╭─ DATA RECORDS
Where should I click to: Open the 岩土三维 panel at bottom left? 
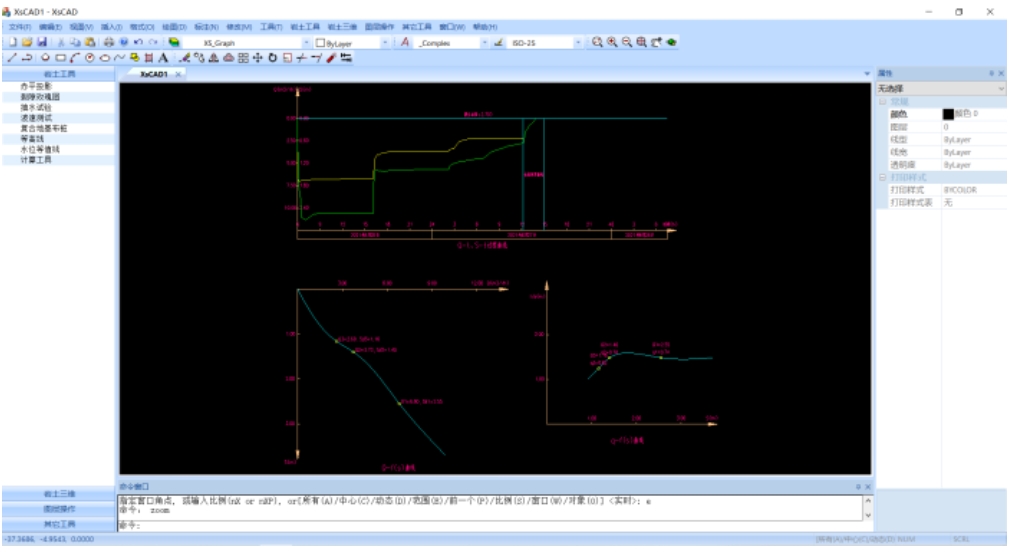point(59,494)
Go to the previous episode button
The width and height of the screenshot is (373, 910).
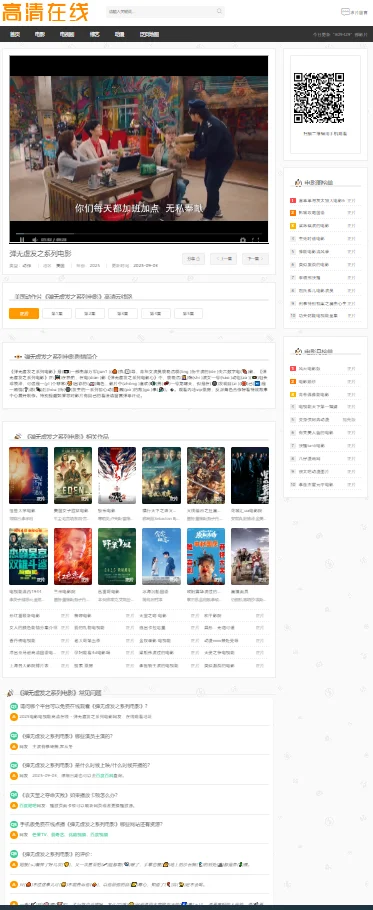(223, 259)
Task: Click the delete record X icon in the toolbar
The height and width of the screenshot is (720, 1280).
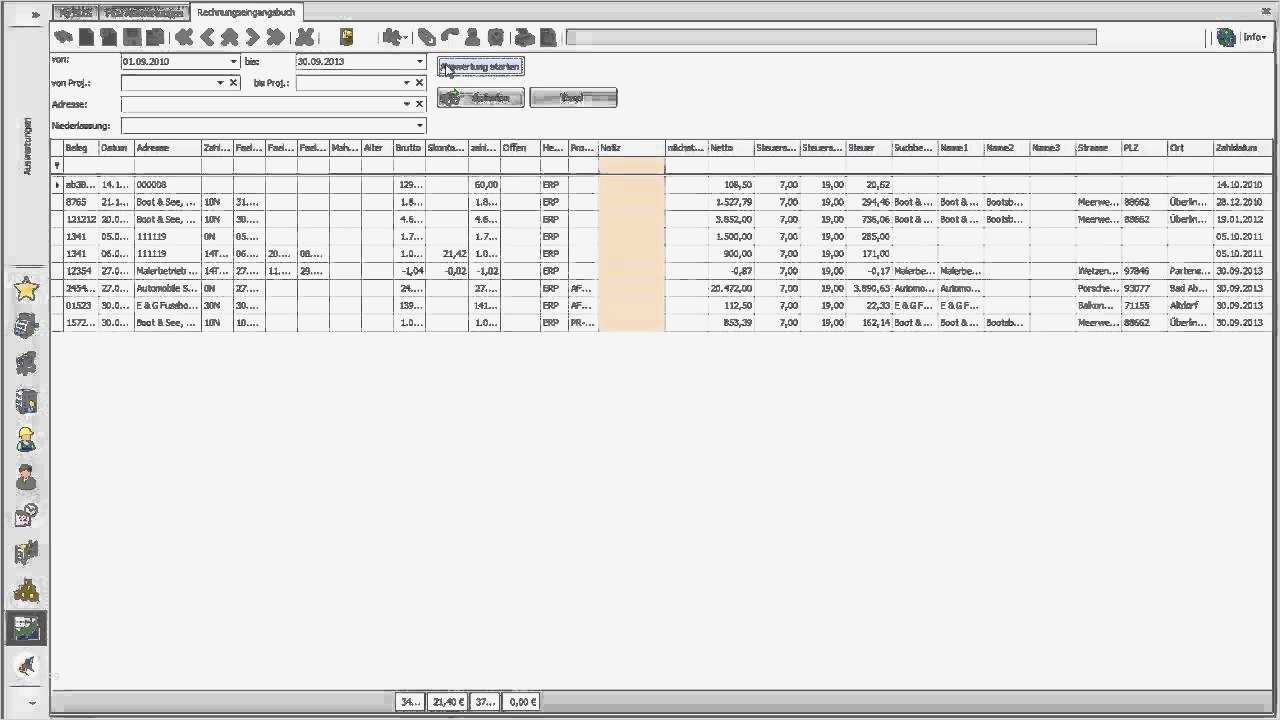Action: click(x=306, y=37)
╰─
• REQUIRED WORK:
Restate, word for word, each line from the one with "Go to the previous episode button" to the end of the entries, both included, and keep every picture out.

• RESPONSE:
Go to the previous episode button
The width and height of the screenshot is (373, 910).
(223, 259)
Task: Click the delete record X icon in the toolbar
The height and width of the screenshot is (720, 1280).
Action: click(x=306, y=37)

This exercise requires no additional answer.